Small decrease for Department of Health
But the New Jersey Department of Military and Veterans’ Affairs, which runs three nursing homes for veterans — two of which have been battered by COVID-19 — would be allocated the same $100.2 million as it received in the 2020 fiscal year. And the proposed allotment for the Department of Health, whose commissioner Judy Persichilli has appeared beside the governor at his media briefings for six months, is down slightly, by $6.4 million, or 0.6% less than it spent last year.
In addition to regulating hospitals, nursing homes and other facilities, the DOH distributes tens of millions of dollars to support community health centers, disease surveillance systems and local health departments, which have led the charge on the state’s contact tracing to track and contain the coronavirus. Most programs, including for preventive and primary care for vulnerable groups, are slated to receive the same funding for the 2021 fiscal year as they ended up spending in this current year, according to the proposal Murphy unveiled in late August.
The DOH will also distribute another $613 million it will receive from the federal Centers for Disease Control and Prevention, over three years, according to department staff. These funds, including $5 million that was allocated in April, are being used to support county and local health departments battle COVID-19 and expand state programs for testing and tracing infectious disease outbreaks.

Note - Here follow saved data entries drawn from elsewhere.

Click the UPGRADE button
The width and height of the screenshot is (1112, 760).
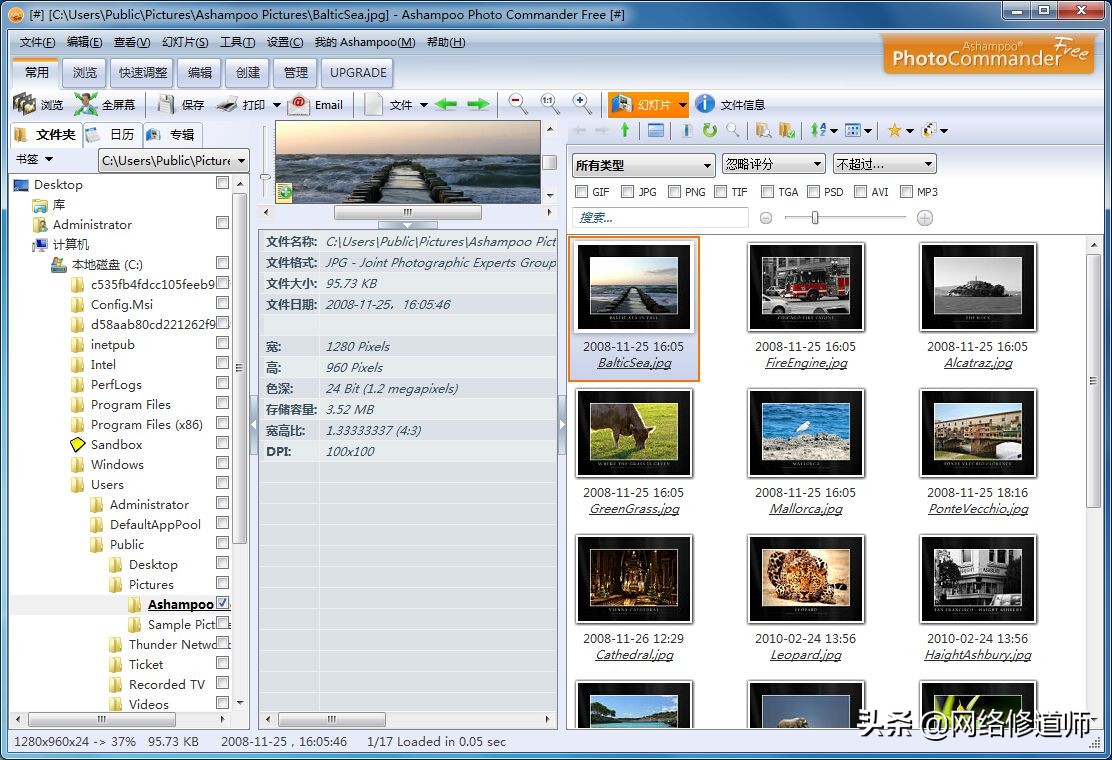(x=358, y=72)
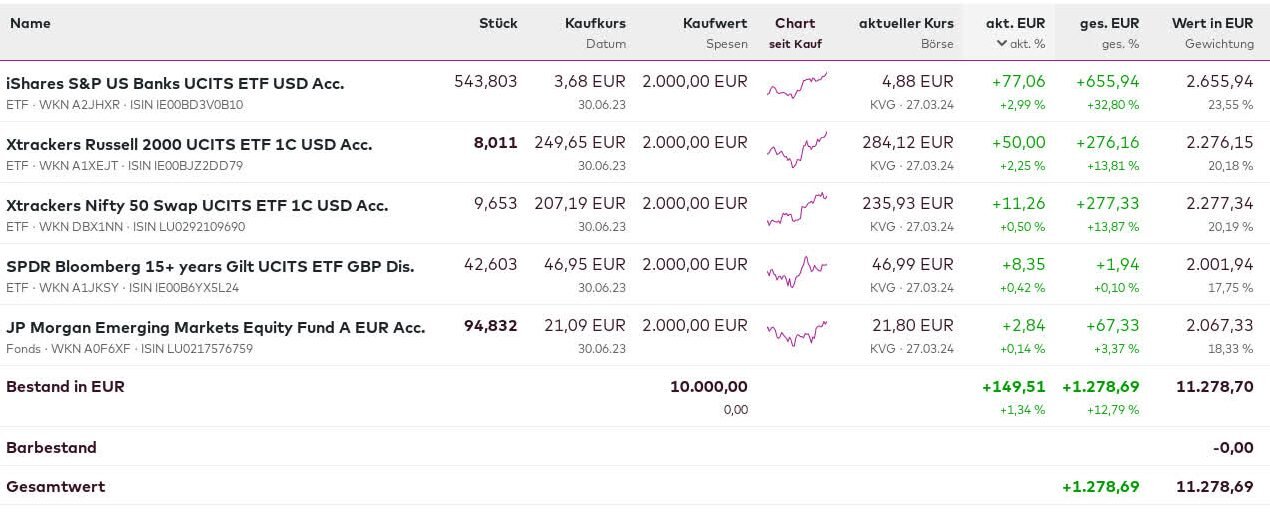
Task: Open the SPDR Bloomberg Gilt mini chart
Action: [797, 270]
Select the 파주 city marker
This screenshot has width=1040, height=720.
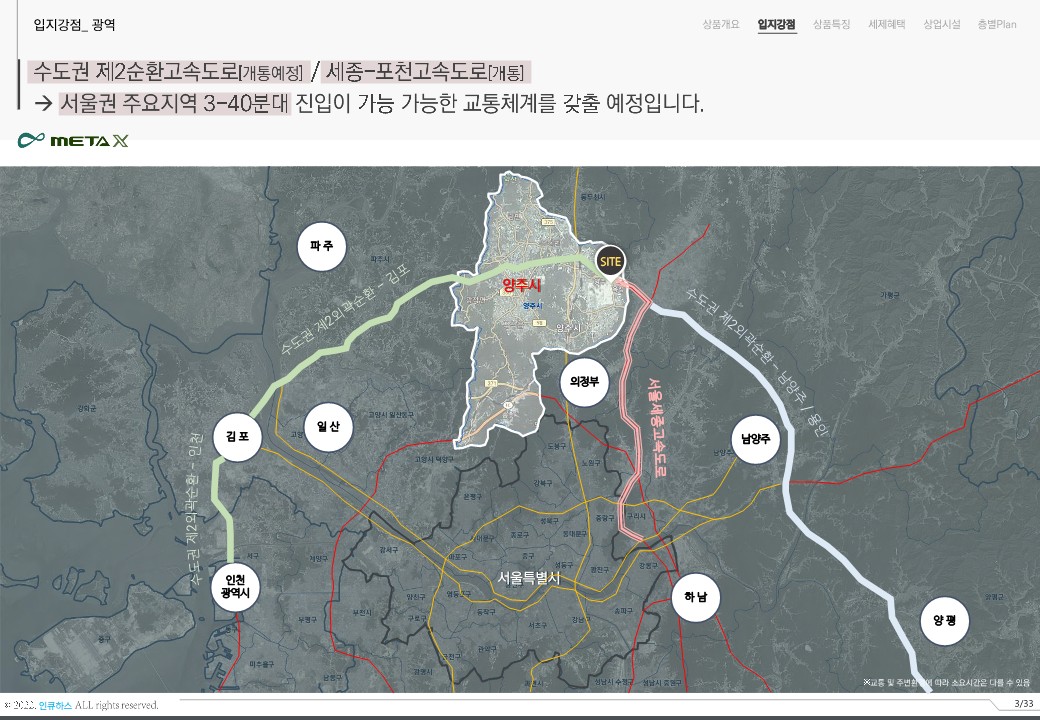click(x=322, y=245)
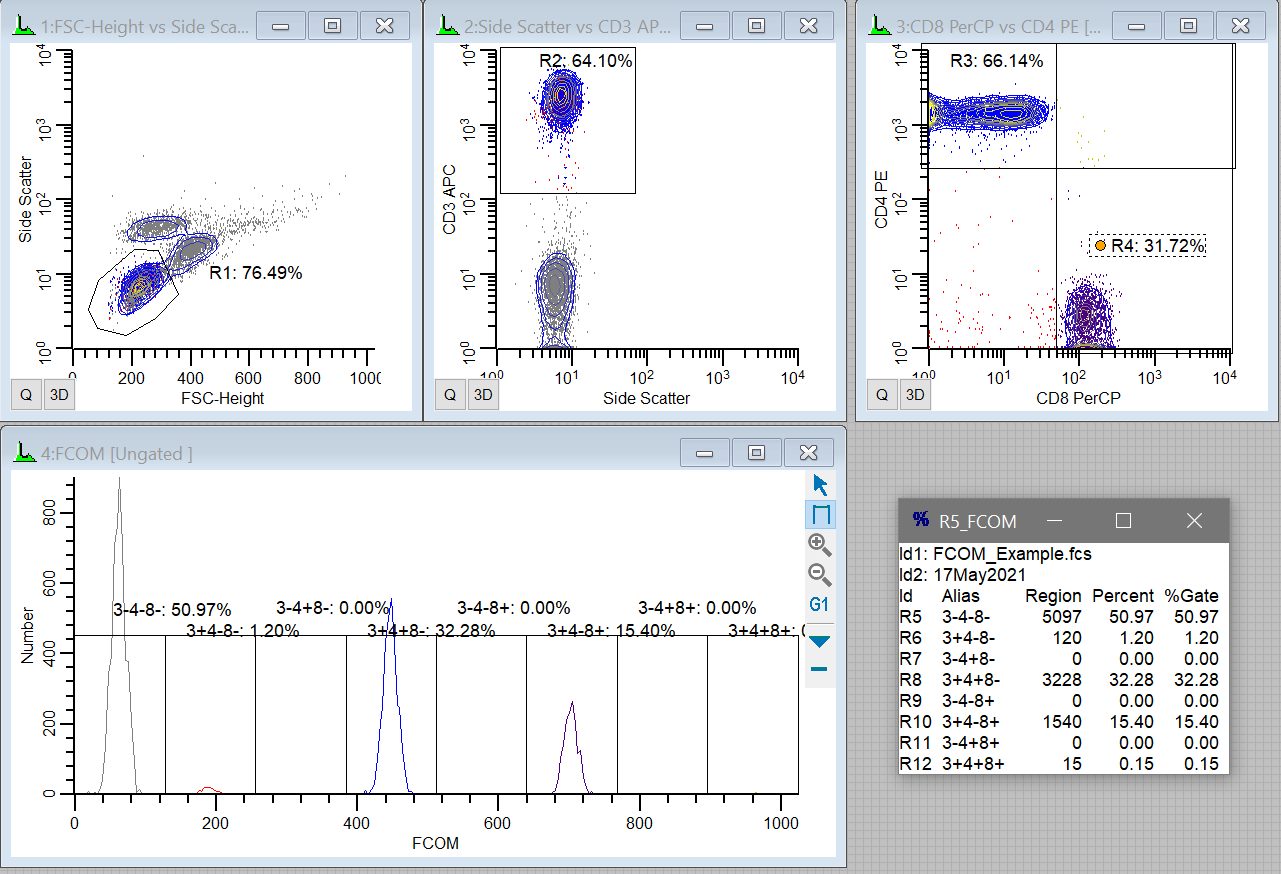Open the R5_FCOM results window percent icon menu

(x=920, y=521)
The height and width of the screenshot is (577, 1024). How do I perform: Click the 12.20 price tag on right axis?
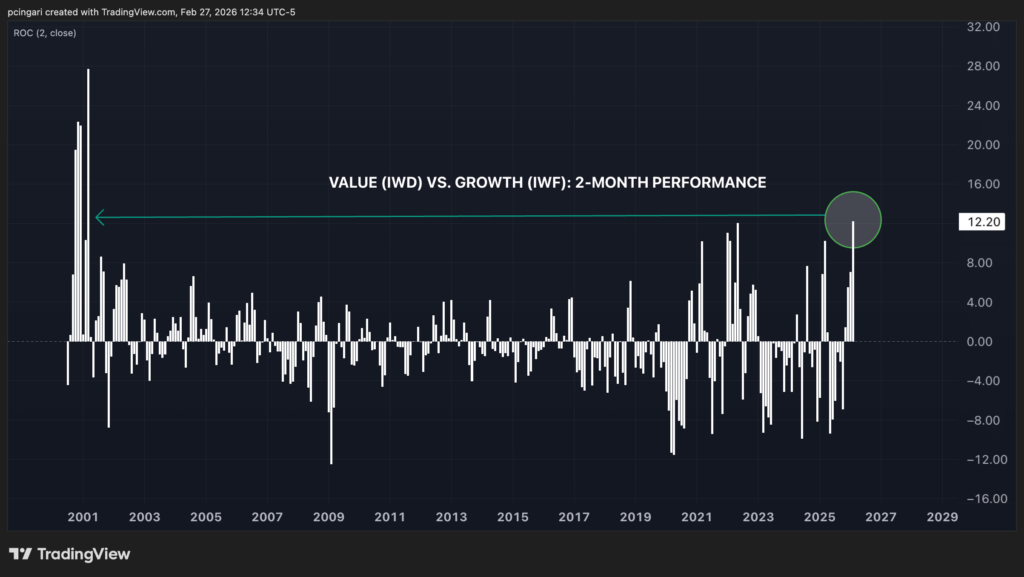tap(981, 222)
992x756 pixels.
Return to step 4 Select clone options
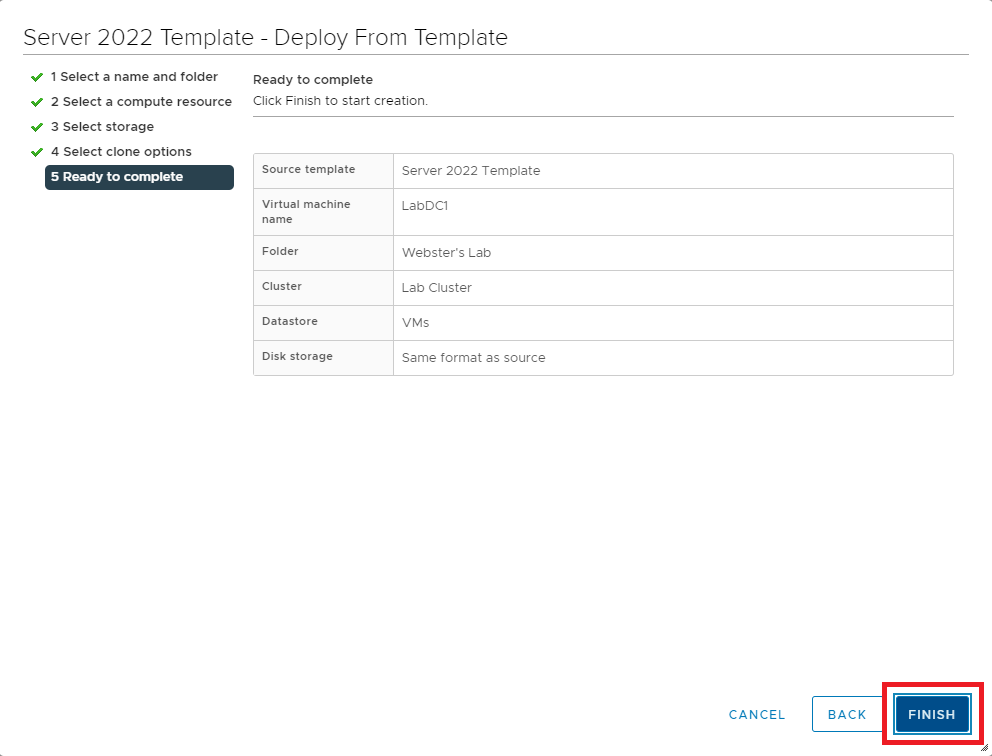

“This public health emergency has had an unprecedented impact on our state. The New York metro area emerged as the first hotspot in the United States. Every corner of our state was affected,” Persichilli testified before the Assembly budget panel last week; as of Friday, COVID-19 had infected close to 199,000 New Jerseyans, including nearly 14,300 whose deaths have been definitively linked to the virus. “Life as we know it changed and we are now all living the new normal,” she said.
By the numbers
Under Murphy’s budget proposal, the $2.39 billion in federal CRF funding would benefit the following recovery initiatives, among others, according to a Treasury report:
- $698 million for new state expenses, including salaries and health benefits, NJ Transit, vote-by-mail programs and information technology;
- $300 million for universities through the Office of the Secretary of Higher Education;
- $300 million to expand COVID-19 testing and isolation options through the Department of Health and the state Office of Emergency Management;
- $250 million to expand child care capacity through the departments of Human Services and of Children and Families;
- $250 million for local governments, funneled through various departments, including $5 million for emergency dispatch services;
- $150 million for the Department of Education to help local districts reopen schools and reduce the “digital divide” among pupils;
- $122 million, through various departments, to help residents with emergency rental payments, support small landlords, prevent homelessness and reduce hunger;
- $106 million to support small businesses and unemployed workers, various departments;
- $75 million to benefit behavioral health programs and pay for personal protective equipment for their staff;
- $10 million to support long-term care oversight within the health department.